What’s more, most campaign battleground states in the Midwest, such as Michigan, Pennsylvania, Ohio and Wisconsin, have lost factory jobs in the past year. Most manufacturing job growth under Trump’s presidency has occurred in Southern and Western states, said Dean Baker, senior economist at the liberal Center for Economic and Policy Research. With fewer union members in those states, those factory jobs generally pay less. In fact, manufacturing jobs, once a bulwark of the postwar middle class, now pay less on average than private-sector jobs overall, Baker said.
Still, despite modest growth, the record economic expansion has endured under Trump. There is also evidence that its durability has, in recent years, finally started to benefit a broader swath of Americans.
More people have come off the sidelines and found jobs, defying most economists’ predictions.
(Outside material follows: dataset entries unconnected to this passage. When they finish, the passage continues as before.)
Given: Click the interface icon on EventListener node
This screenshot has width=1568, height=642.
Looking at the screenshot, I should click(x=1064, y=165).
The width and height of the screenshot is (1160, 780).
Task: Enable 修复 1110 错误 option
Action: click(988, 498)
The proportion of Americans in their prime working years — ages 25 through 54 — who are employed is now higher than before the Great Recession.
And last year, wages rose nearly 5 per cent for the poorest one-fourth of Americans, far more than for the richest fourth, whose pay rose just 3 per cent, according to the Federal Reserve Bank of Atlanta. Still, richer Americans hold a far greater portion of the nation’s wealth, with the top 10 per cent owning nearly 85 per cent of the value of all stocks.
The moderate pace of growth has meant that so far, the economy isn’t showing evident signs of excess akin to the housing bubble that led to the 2008 financial meltdown.
“This expansion has been slow and steady, but it could run for a few more years,” Sweet said. “There’s no reason that it needs to die. Sometimes slow and steady does win the race.”